Ele ainda ficou um dia na penitenciária, mas foi solto depois e está respondendo em liberdade. No entanto, o que mais o afetou foi ficar sem a medicação.

“Estou a quatro meses sem vaporizar e está sendo bem difícil (…) não consigo trabalhar pois é muito incômodo sentar no banco do carro, por isso, precisei trabalhar de entregador com uma moto. (…) Estou ganhando um terço do que eu ganhava, isso mexeu com a minha vida inteira.” Completa.

Depois do ocorrido, o pedido de habeas corpus foi negado, mas ele está tentando novamente. “Tenho medo de não conseguir (o HC) e medo de voltar lá para dentro (do presídio)”, diz.

As advogadas não tem um prazo para a decisão do judiciário, mas segundo elas, mesmo se for decidido amanhã, o paciente ainda precisará plantar a cannabis, esperar crescer e um ciclo inteiro para utilizar.

“A nossa percepção é que o Habeas Corpus é uma ferramenta de denúncia contra o Estado. A impetração de um HC tem um duplo papel, não só de resguardar o paciente, mas denunciar a violência de Estado que são as prisões de posse de drogas.” Ressalta a advogada Cecilia Galicio.

Limitação de plantas

Um dos motivos pelo qual o delegado não acreditou no homem foi a quantidade de planta, que na opinião dele, era muito alta para o tratamento.

Segundo o professor de Farmacologia Clínica e de Canabinologia da UNILA, o uso da planta para fins medicinais não é tão simples, para cada condição há uma quantidade e uma concentração específica de canabinoides, que ainda pode variar de pessoa para pessoa.

Atualmente, há até testes de DNA para encontrar a dose adequada.

“Não dá para estipular um número de plantas, a cannabis é uma planta muito delicada e você quer que ela esteja totalmente sem bactérias e pesticidas para fazer o remédio Por isso, algumas acabam perdendo e você tem que selecionar, é um processo trabalhoso” diz a mãe pernambucana por experiência própria.

Foi por isso que outro paciente, Fábio Camargo (46), do Paraná decidiu pedir o seu habeas corpus sem estipular o número de plantas.   

Ele foi diagnosticado com bipolaridade em 2015, onde precisou passar por uma série de medicações. Depois de um tempo, começou a ter problemas no fígado, por conta dos remédios.

“Foi o próprio médico que me disse, ‘você já experimentou fumar um baseado? pelo teu histórico, pode te ajudar bastante, inclusive ajudar a tirar os remédios’. Eu estava tão debilitado e queria algo que me ajudasse a trabalhar” ressalta.

Hoje ele planta, fuma e usa o óleo, mas por conta da sua exposição nas redes sociais, resolveu entrar com um processo para obter o Habeas Corpus.

Um ativista misturado com influencer.

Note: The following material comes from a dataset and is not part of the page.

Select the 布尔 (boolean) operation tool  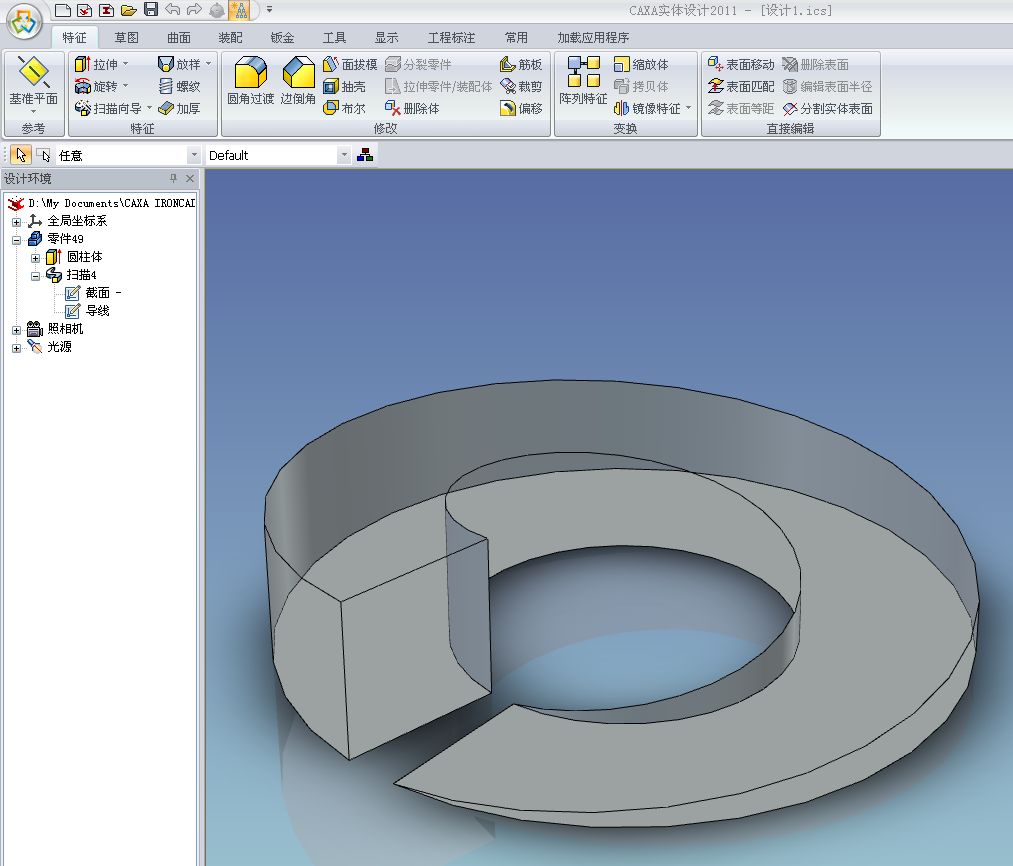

No Instagram, por exemplo, ele tem mais de três mil seguidores, onde o seu assunto principal é a cannabis.

“Em 2019 entrei em uma crise de desespero, pois qualquer coisa que eu falasse ou fizesse poderia ser considerado tráfico de drogas. (…) (No processo), uma das coisas que eu pedi, além do HC, foi a permissão de transporte para fazer palestras e direito de divulgação”. Ressalta.

Dificuldades

Desde que entrou com o pedido, o seu processo já está em terceira instância e aguarda julgamento.

Primeiro, ele decidiu não informar o número de plantas, por causa das perdas significativas. Ele tinha medo de precisar plantar mais que o permitido e perder o direito.

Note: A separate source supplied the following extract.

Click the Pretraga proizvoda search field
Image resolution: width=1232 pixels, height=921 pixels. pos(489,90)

Assuntos como esse não acabam na decisão do juiz. Segundo os advogados consultados para esta matéria, mesmo com a autorização do plantio, é comum visitas periódicas da polícia para saber se não há algum tipo de desvio.

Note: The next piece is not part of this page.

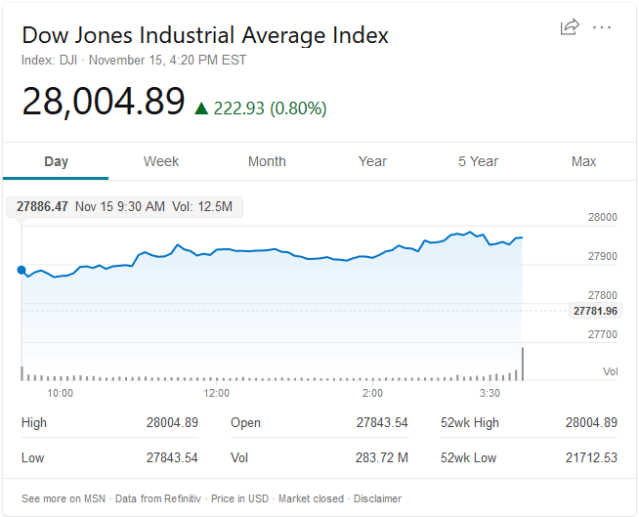Open the more options ellipsis menu
Viewport: 639px width, 517px height.
(601, 27)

Depois que o seu pedido de Fábio Camargo foi negado, ele resolveu tentar novamente. Dessa vez, ele colocou um número de 12 plantas.

“Indiquei o número de plantas, a genética, os meus avanços com o óleo caseiro, que o óleo nacional não atende ao que eu preciso, três laudos médicos indicando que eu não tenho efeitos colaterais, indiquei tudo o que podia. (…) No final, negaram de novo dizendo que eu não tinha indicado o número de plantas, acho que nem leram”, ressalta.

A única coisa que Fábio conseguiu até agora foi a proteção do plantio até que todo o processo seja finalizado. Por isso, ao menos ele não precisa se preocupar com a polícia batendo na sua porta.

Ele criou até uma petição, com duas mil assinaturas para credibilizar o seu interesse no plantio para o uso medicinal e aguarda o julgamento desde o dia oito.

“Se eu sou obrigado por lei a cometer um crime, para conseguir um direito, então não é crime, isso não pode ser considerado crime” conclui.